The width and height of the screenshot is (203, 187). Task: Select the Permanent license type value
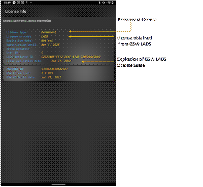pos(49,32)
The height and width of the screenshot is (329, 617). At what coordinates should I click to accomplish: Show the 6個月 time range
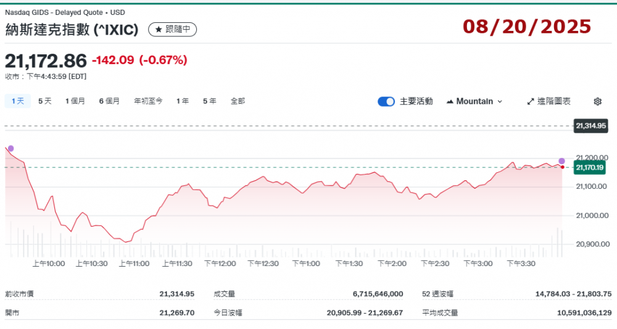click(x=109, y=101)
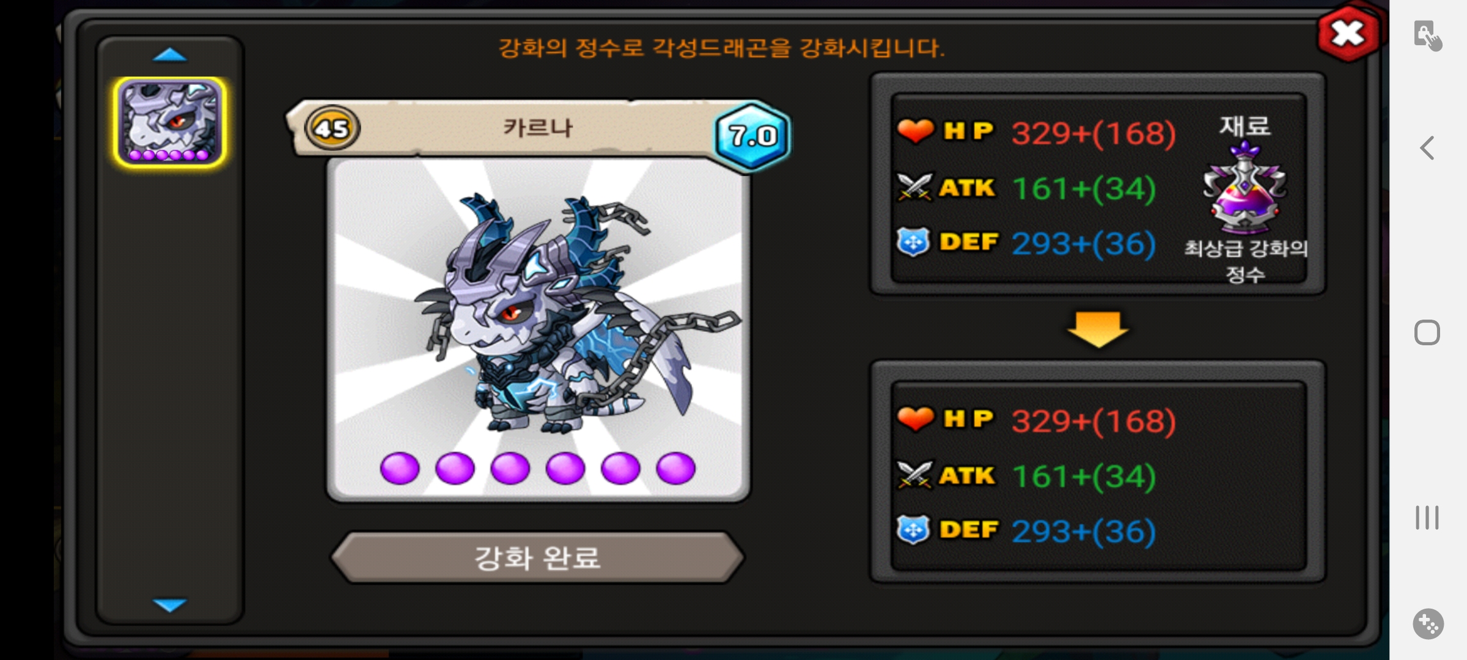
Task: Tap the first purple enhancement orb
Action: 400,469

○ ○ ○ ○ ○ ○ ○

What you will do: Arrange the stretch of the records from the line containing "The height and" through the end as a JSON list of strings, one string per line, with blank lines skipped. Leave the pictures out of the answer.

Task output:
[
  "The height and width of the screenshot is (329, 617). At what coordinates should I click to accomplish: Show the 6個月 time range",
  "click(x=109, y=101)",
  "Task: Tap the first purple enhancement orb",
  "Action: 400,469"
]